The ante-mortem and post-mortem findings presented here contribute to a small body of literature describing the effects of ARs on free-living birds of prey exposed in their natural environments (Merson et al. 1984; Hegdal and Colvin 1988; Stone et al. 1999; Murray and Tseng 2008; Murray 2011; Huang et al. 2016; Justice-Allen and Loyd 2017). These reports combined identify subcutaneous hemorrhage, intramuscular hemorrhage, pallor of tissues and/or internal organs, and coelomic hemorrhage as being the most frequent post-mortem lesions observed in free-living birds of prey. Detailed ante-mortem signs in free-living birds of prey are less frequently described (Murray 2011; Murray and Tseng 2008). The findings presented here along with prior research (Murray 2011) support dull mentation, pallor of mucous membranes, anemia, excessive bleeding from a laceration, and subcutaneous and/or intramuscular hemorrhage as commonly observed ante-mortem signs of AR toxicosis in birds of prey suffering secondary toxicosis via natural prey items. These signs are consistent with those observed ante-mortem in birds of prey exposed to FGARs or SGARs by primary or secondary routes in experimental settings (Savarie et al. 1979; Radvanyi et al. 1988; Rattner et al. 2011, 2012, 2014a, 2015; Salim et al. 2014).

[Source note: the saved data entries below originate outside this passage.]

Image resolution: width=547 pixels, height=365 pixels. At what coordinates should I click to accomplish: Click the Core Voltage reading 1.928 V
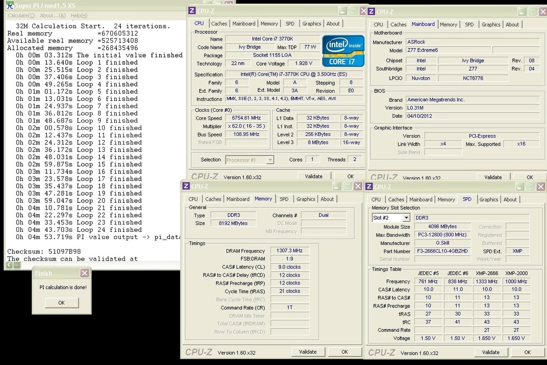(x=304, y=63)
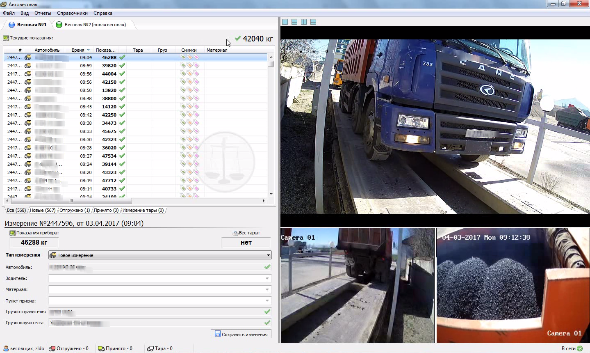Click green snapshot tag in 09:04 row
The height and width of the screenshot is (353, 590).
tap(183, 57)
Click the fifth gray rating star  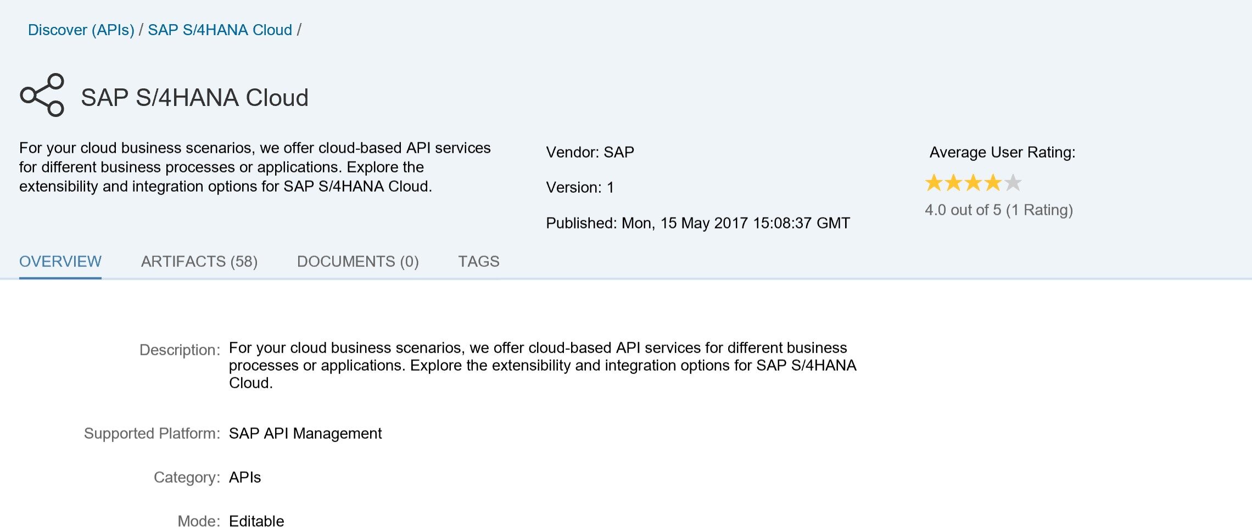1013,183
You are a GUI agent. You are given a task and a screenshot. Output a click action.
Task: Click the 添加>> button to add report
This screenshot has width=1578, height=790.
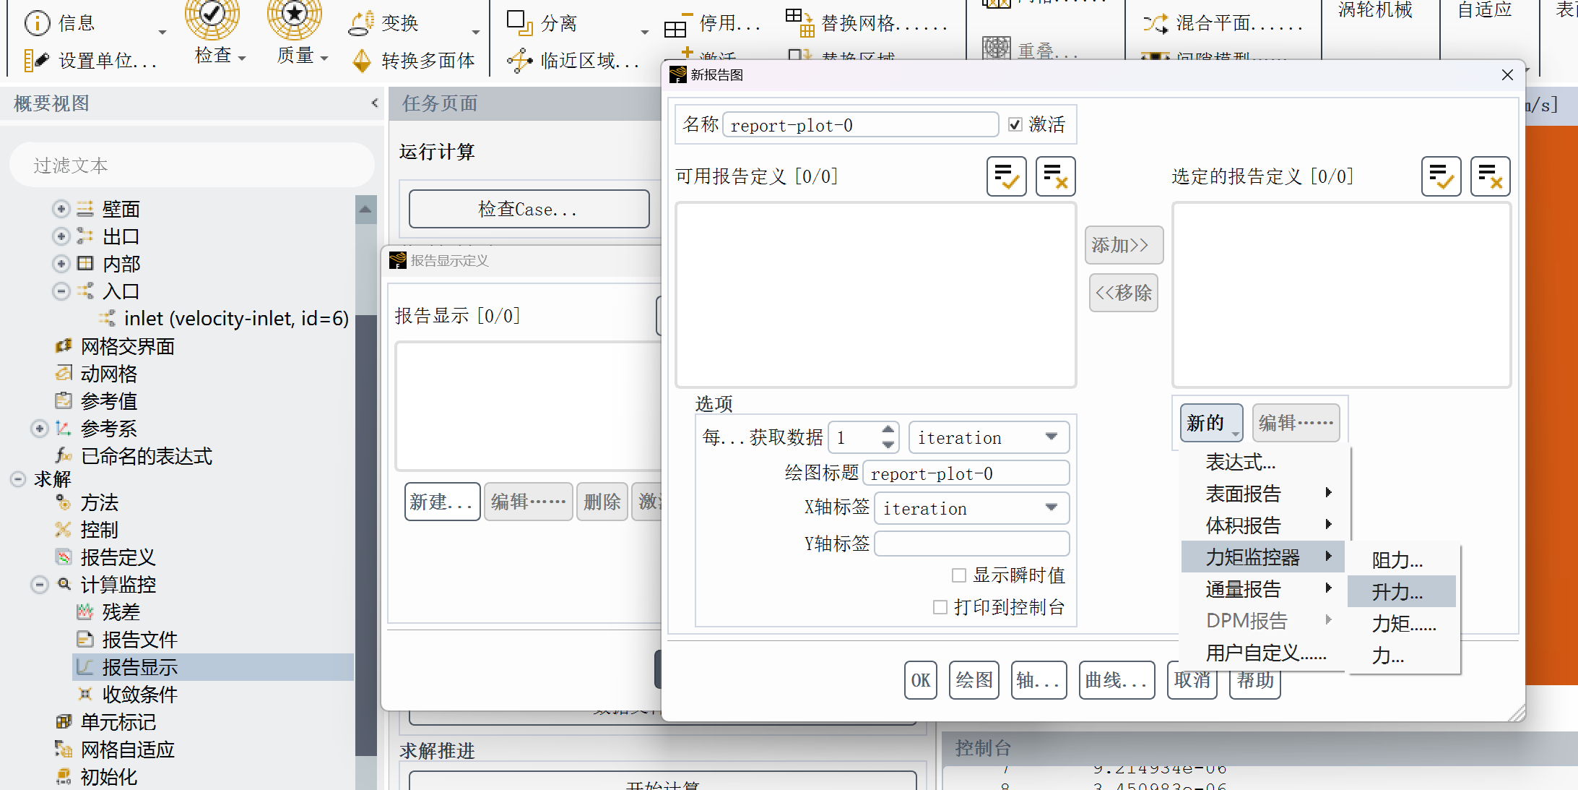click(x=1121, y=246)
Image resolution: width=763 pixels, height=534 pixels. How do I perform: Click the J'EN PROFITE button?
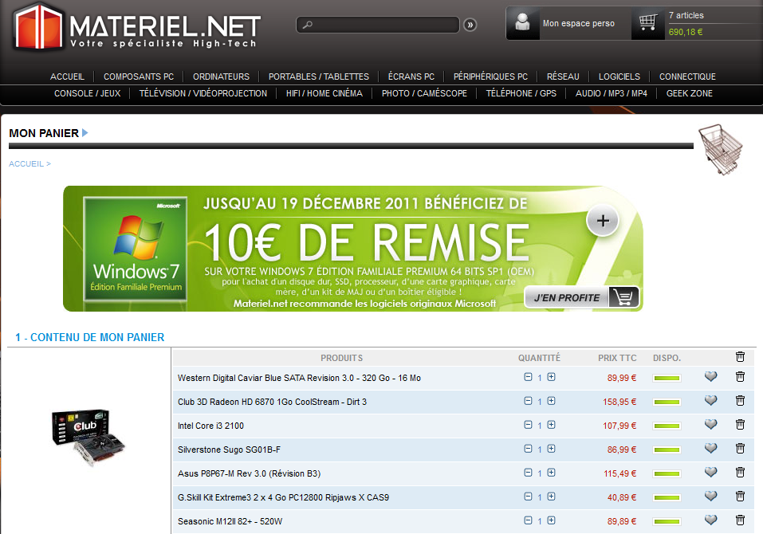click(582, 297)
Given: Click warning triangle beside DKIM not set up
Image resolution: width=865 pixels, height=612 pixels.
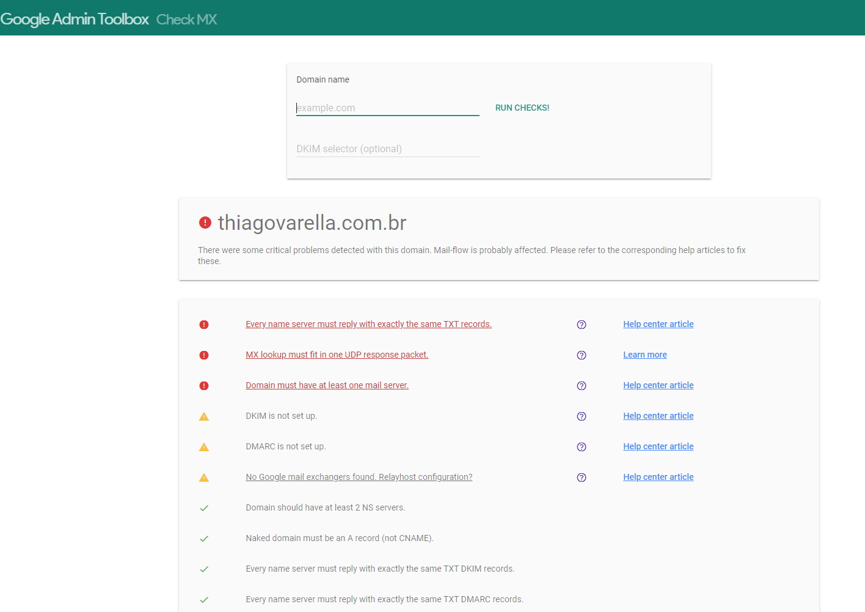Looking at the screenshot, I should (204, 416).
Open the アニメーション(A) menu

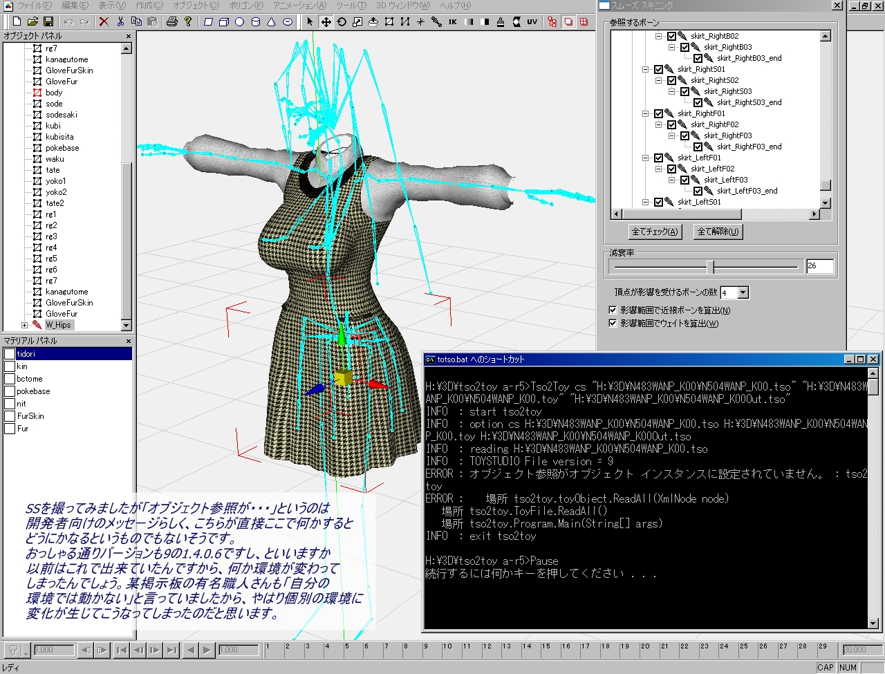click(x=299, y=6)
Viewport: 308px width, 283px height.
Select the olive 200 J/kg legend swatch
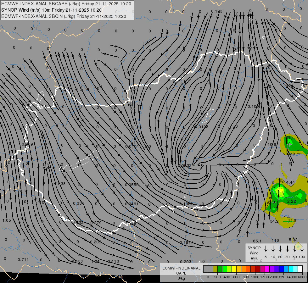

As the US EPA has concluded that exposure to SGARs presents a substantial risk to wildlife species warranting certain restrictions on sale and use (US Environmental Protection Agency 2008), the pervasive nature of SGAR exposure reported here is cause for concern, in particular, the increased detections of the SGARs bromadiolone and difethialone compared to earlier study (Murray 2011) and among later years in this study. These findings support the need for additional approaches toward risk mitigation. Strategies beyond restrictions on sale and packaging have been proposed for decreasing risks from SGARs, including examination of use practices, development of educational stewardship programs, and the implementation of an eco-fee, or polluter-pays, system to fund research and other efforts to ameliorate the effects of SGARs on wildlife (Elliott et al. 2016). Areas have been identified in which enhanced education regarding ecologically conscious use of SGARs may be beneficial for PMPs and the general public, which exerts consumer pressure on PMPs (Memmott et al. 2017). Exploration of chemical rodent control that may present less risk to nontarget species, while limited, has been undertaken and requires further study (Damin-Pernik et al. 2016; Pest Control Technology 2016b).

Conclusions

Many aspects of the effects of SGARs on wildlife and ecosystems remain poorly understood or minimally investigated, including exposure pathways under different use scenarios, effects of repeated exposures to the same or multiple ARs, and the persistence of SGARs in ecosystems (Vyas and Rattner 2012; Elliott et al. 2014; Rattner et al. 2014b; Hindmarch and Elliott 2015; Liu et al. 2015; Pitt et al. 2015). Specific limitations of this study include the inability to correlate the exact locations of PMP use of SGARs with specific locations of bird recoveries; the inability to quantify amounts of SGARs used by PMPs across years examined; the inability to determine the potential for SGARs intended for agricultural use or obtained through internet sales to contribute to exposures in birds; and the reliance on birds presented to a wildlife hospital for sampling, which do not fully represent the prevalence of exposure and mortality in the state’s populations of these species.

Despite these limitations, the widespread exposure among birds of prey to SGARs that are frequently used by PMPs, as shown by the PUR data as well as by a survey of PMPs in the state (Memmott et al. 2017), suggests the potential for PMP use of SGARs to be a significant route of exposure. Continued monitoring of at risk nontarget species and examination of SGAR sales and use practices are needed to elucidate the contribution of PMP use of SGARs to exposures and mortalities in wildlife and to evaluate the effectiveness of current mitigation approaches.